Now I have a delima, Do I train for field or do I train for home commands??? I never though that it would be so different. I know that he has an aptetude for field/game bird training. But I don't hunt. I want to make sure he can do what he's bred for but frankly I'm never going to hunt him ... although I know a fair few hunters that are interested in taking him out if he's trained. What should I do? I want a cuddly boy at home, but I dont want to hold him back from what he should be doing ... and if his hunt drive is as strong as I think it is it won't be easy for either of us if I try to make him into a home dog. He's very attuned to people but he wants to work. I want to help him be the best that he can be, but I feel like I'm at a crossroads on our training. Any thoughts?


----------



## redbirddog (Apr 23, 2010)

Jenny
Are you coming to Fun Field Days next Saturday at Hastings? I'll be there working with some of Bailey's pups owners and in general helping out.

You will meet dozens of Vizsla owners who do not hunt, but many of them do hunt tests and hunt training because they know, like you, that is what these dogs LOVE! Chloe, our female hunts on all walks in the hills (she is gun-shy). Ground squirrels! Both Bailey and Chloe love them. 

If you had a daughter that was very good at ballet or softball or basketball, what would you do? I know we changed how we lived so that our daughters could take what they were good at to the highest level that their ability was capable of. Kinda how we are with our dogs.

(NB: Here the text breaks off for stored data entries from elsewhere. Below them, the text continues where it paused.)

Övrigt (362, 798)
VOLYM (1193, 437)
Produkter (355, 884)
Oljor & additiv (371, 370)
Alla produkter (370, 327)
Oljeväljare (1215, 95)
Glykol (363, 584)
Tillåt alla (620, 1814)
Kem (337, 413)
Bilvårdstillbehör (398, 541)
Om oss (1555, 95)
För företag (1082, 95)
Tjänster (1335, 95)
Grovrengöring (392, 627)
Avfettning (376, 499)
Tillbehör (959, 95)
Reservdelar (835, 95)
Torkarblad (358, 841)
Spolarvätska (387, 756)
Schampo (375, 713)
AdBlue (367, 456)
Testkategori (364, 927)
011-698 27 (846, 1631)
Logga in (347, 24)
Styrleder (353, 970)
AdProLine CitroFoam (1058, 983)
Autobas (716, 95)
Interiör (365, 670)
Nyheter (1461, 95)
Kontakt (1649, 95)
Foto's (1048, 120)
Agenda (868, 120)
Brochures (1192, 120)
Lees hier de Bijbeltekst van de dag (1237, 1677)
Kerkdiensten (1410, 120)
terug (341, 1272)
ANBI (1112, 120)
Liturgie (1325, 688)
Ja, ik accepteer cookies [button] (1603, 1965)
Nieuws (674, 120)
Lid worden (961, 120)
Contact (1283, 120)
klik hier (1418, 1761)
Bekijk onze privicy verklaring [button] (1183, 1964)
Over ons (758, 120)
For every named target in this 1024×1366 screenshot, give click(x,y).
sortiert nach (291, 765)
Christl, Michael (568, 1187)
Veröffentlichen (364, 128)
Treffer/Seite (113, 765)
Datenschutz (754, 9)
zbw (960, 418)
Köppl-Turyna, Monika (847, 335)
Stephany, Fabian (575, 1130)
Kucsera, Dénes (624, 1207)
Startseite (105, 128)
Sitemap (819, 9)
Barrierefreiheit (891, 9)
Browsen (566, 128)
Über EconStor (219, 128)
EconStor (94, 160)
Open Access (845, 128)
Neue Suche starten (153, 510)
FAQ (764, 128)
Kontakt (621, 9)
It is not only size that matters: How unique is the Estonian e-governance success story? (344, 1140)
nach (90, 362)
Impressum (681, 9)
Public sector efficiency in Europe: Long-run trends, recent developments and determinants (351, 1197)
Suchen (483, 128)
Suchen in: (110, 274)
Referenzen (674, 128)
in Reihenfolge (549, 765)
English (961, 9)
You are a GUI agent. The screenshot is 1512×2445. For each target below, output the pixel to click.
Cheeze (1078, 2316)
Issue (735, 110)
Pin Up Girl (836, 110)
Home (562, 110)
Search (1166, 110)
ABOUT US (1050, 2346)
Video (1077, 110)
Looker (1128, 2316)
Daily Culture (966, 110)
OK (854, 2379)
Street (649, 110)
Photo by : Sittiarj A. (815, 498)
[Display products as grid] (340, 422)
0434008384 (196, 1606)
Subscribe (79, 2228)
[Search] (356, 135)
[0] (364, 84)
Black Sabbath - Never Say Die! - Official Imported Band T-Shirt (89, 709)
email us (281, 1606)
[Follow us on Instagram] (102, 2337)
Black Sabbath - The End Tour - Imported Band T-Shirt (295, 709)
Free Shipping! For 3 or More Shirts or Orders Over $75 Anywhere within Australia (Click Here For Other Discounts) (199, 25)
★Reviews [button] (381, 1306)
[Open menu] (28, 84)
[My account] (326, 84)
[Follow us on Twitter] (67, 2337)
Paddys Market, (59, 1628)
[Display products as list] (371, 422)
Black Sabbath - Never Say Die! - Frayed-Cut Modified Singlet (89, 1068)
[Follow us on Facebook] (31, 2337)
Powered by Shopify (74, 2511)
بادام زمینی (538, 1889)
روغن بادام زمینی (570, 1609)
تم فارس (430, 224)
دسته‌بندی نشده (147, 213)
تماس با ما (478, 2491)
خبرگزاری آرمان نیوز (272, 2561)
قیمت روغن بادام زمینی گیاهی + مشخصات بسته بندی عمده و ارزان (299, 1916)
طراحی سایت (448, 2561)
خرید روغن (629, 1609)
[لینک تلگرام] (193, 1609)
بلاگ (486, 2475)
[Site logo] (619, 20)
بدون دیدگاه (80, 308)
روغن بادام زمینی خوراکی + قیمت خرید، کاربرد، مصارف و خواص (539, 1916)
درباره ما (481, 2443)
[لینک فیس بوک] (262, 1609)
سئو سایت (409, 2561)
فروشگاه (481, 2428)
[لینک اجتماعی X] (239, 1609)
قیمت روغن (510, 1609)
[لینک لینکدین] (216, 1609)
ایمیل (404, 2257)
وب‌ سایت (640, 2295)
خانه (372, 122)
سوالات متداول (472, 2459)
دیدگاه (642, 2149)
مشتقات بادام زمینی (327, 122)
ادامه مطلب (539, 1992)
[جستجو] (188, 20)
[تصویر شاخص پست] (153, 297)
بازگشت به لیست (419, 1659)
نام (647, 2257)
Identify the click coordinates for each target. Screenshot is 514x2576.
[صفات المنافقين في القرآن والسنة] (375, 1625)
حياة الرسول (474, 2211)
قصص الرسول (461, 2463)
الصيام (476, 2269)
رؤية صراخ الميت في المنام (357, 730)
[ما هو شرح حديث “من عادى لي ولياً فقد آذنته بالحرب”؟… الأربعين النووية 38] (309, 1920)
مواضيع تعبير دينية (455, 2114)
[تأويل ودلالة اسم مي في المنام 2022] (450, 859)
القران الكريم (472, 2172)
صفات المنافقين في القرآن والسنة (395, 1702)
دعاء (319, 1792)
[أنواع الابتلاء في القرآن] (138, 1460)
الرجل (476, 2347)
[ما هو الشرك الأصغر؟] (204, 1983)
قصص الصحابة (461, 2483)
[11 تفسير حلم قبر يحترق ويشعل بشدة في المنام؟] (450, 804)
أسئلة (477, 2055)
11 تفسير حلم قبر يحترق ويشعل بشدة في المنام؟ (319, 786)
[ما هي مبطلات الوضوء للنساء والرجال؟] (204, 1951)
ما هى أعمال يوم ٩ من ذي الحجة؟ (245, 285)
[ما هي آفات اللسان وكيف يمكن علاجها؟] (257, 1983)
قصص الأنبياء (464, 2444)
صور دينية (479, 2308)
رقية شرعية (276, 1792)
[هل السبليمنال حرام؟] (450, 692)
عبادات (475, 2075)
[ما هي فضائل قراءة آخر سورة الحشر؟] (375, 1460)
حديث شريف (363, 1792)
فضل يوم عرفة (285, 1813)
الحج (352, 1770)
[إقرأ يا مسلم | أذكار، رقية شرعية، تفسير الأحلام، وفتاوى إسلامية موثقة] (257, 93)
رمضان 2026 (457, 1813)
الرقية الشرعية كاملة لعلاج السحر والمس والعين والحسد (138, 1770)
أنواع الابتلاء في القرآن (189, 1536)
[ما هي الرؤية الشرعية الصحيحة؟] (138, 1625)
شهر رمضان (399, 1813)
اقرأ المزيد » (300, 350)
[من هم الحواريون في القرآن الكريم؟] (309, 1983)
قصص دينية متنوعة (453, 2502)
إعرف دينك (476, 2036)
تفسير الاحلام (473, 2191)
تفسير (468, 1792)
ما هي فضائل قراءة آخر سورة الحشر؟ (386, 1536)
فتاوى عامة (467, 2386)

A good field Vizsla *equals* a good house Vizsla. A tired Vizsla* is* a happy Vizsla. A Vizsla with a purpose* is * a happy Vizsla.

The only suggestion I would make in training is don't have the pup "sit" but stand next to your side motionless.

Tell the puppy class trainer that you have a Pointer and sitting is not an option. Standing next to you at your left side at Heel is.

When you can, walk with other Vizsla owners off-leash. If your in the Bay Area, drop me a line. We walk a lot. I know of 20 or more owners that would enjoy you and the pup joining them.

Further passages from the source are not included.